Ernesto Rubin de Cervin (19 November 1860 – 27 September 1915) was an Italian admiral.

==Life==

Born into a noble family, Ernesto Rubin de Cervin joined the Naval Academy in 1874, and graduated as a guardiamarina in 1879. He participated in 1888, as a Tenente di Vascello to the Italian effort to penetrate the Horn of Africa. Reaching the rank of Capitano di vascello by 1907, he took part in the Italo-Turkish War as commander of the battleship Vittorio Emanuele.
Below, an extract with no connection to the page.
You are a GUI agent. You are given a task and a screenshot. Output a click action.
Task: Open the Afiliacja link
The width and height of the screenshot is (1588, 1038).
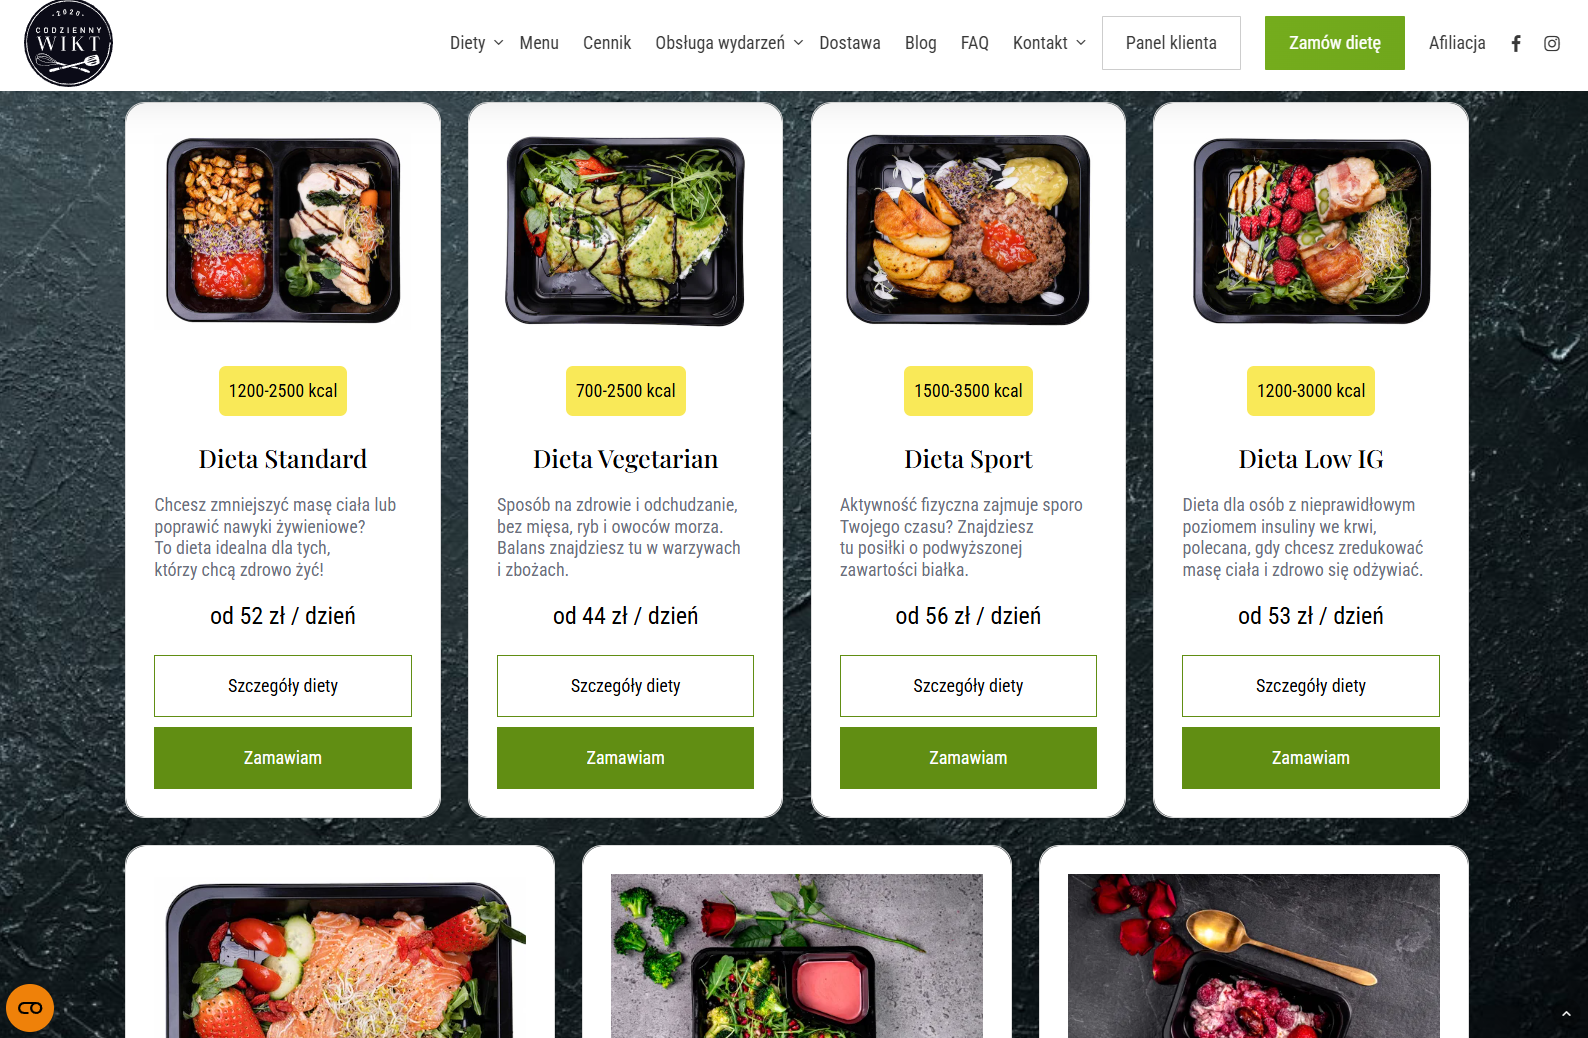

Promoted to the rank of Contrammiraglio in 1913, he took command of the 3rd Division, flying his flag on the battleship Benedetto Brin, stationed at Brindisi. On the morning of 27 September 1915, months after Italy had entered World War I on the side of the Entente, the Benedetto Brin suffered an accidental magazine explosion, killing 456 of its 943-strong crew, including Rubin de Cervin.